Le pèlerinage annuel à Ouman voit généralement quelque 30 000 Juifs se rendre sur la tombe de rabbi Nahman de Breslev pour la fête de Rosh HaShana, qui commence cette année le 18 septembre au soir.

Le pèlerinage est devenu une source de conflit majeure entre les dirigeants ultra-orthodoxes et les responsables israéliens de la santé, qui craignent que le virus ne se propage parmi les fidèles et les voyageurs très nombreux. Les autorités ultra-orthodoxes se sont également opposées au bouclage imminent en Israël pendant la période des fêtes, qui limitera les rassemblements de prière, le ministre du Logement Yaakov Litzman ayant démissionné en signe de protestation.

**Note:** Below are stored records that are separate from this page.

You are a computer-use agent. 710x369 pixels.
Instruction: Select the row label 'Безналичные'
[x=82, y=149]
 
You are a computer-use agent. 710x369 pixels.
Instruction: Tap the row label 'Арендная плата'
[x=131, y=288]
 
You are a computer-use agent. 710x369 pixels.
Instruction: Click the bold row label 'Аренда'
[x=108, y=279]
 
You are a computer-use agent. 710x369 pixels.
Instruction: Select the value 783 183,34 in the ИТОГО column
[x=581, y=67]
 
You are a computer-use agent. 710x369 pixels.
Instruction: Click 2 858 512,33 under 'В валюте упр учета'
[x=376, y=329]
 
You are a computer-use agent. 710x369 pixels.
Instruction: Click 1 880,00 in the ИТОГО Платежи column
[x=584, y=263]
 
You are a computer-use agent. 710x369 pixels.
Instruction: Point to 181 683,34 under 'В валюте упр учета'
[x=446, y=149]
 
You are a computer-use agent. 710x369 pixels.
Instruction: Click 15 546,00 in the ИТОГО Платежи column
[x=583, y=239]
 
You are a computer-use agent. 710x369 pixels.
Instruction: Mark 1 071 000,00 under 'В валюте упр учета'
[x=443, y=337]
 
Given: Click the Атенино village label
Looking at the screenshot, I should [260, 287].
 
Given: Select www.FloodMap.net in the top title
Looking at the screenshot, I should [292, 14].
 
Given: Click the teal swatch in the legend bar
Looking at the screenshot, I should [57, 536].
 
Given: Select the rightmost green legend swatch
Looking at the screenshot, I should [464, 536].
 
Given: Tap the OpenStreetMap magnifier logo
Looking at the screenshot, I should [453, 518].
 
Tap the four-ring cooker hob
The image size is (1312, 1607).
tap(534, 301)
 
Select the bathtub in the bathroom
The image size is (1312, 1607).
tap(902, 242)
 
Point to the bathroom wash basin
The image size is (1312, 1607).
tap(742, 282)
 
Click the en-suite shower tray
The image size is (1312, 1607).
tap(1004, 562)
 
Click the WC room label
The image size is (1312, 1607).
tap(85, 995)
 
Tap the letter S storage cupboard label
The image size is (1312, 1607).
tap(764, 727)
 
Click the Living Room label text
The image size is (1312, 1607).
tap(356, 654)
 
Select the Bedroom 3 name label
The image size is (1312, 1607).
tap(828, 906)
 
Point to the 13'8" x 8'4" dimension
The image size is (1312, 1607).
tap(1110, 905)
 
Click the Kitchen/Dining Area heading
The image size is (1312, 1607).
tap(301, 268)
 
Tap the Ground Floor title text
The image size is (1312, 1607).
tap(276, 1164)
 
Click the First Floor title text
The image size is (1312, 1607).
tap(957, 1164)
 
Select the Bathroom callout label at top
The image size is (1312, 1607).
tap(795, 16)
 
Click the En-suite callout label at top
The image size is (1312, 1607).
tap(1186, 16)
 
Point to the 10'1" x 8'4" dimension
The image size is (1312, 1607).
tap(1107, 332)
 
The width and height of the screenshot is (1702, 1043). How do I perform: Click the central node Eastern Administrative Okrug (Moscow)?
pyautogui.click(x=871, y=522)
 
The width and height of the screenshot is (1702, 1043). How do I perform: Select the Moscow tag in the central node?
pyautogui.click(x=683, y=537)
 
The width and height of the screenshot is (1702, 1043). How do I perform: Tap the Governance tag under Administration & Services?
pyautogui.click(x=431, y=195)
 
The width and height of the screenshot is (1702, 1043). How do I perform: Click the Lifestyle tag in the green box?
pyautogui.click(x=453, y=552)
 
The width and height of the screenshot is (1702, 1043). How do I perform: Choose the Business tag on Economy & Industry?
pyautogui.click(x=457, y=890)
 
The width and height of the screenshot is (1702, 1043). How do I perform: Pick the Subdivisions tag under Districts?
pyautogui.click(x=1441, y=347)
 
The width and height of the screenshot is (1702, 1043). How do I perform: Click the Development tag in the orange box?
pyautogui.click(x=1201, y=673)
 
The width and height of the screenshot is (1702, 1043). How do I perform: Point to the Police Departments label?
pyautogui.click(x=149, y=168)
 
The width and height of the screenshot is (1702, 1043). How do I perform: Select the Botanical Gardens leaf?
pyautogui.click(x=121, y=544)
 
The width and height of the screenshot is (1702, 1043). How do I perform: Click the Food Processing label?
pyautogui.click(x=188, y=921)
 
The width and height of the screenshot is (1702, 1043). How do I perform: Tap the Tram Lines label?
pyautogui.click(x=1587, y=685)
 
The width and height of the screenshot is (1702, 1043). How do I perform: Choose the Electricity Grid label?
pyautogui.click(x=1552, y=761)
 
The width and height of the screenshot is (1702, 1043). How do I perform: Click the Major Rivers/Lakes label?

Meir Rubinstein et Israel Porush, ainsi que le maire de Bnei Brak, Avraham Rubinstein, et le maire d’Emmanuel, Eliyahu Gafni, ont signé une lettre qui accuse le Premier ministre Benjamin Netanyahu d’avoir transformé les communautés ultra-orthodoxes en « ennemis du peuple » du fait de la réponse du gouvernement au virus, et ont juré de défier le confinement imminent.

M. Rubinstein a déjà déclaré que sa communauté ne respecterait pas les règles, accusant le gouvernement de discriminer les villes ultra-orthodoxes en appliquant des couvre-feux généralisés plutôt qu’en isolant des quartiers spécifiques. Le maire a également affirmé que « le couvre-feu ne fait qu’augmenter le taux de morbidité, et non le réduire », selon la Douzième chaîne.

Israel Porush, maire de la ville juive ultra-orthodoxe d’Elad, le 6 septembre 2020. (FLASH90)

Afin de réduire la propagation du coronavirus, l’Ukraine a interdit aux ressortissants étrangers d’entrer dans le pays pendant tout le mois de septembre, après que le responsable israélien de la lutte contre le coronavirus, Ronni Gamzu, a lancé un appel au président ukrainien Volodymyr Zelensky en août pour tenter d’empêcher le pèlerinage.

Rubinstein et Porush se sont rendus à Ouman malgré le bouclage. On ne sait pas comment ils sont parvenus à y entrer.

Quelque 2 000 pèlerins d’Israël sont arrivés dans la ville ukrainienne pour les événements de cette année, selon le quotidien Haaretz.

Beitar Illit, une implantation ultra-orthodoxe de Cisjordanie comptant quelque 60 000 habitants, est considérée comme une ville « rouge » par le ministère de la Santé en raison de son taux de morbidité élevé. Le taux d’infection y est de 68 cas pour 10 000 personnes, avec 420 cas actifs confirmés à la date de lundi.

Elad, une ville ultra-orthodoxe située dans le district central d’Israël et comptant 48 000 habitants, est également considérée comme une zone « rouge » et présente un taux d’infection de 135 pour 10 000 personnes, avec 640 cas actifs confirmés lundi.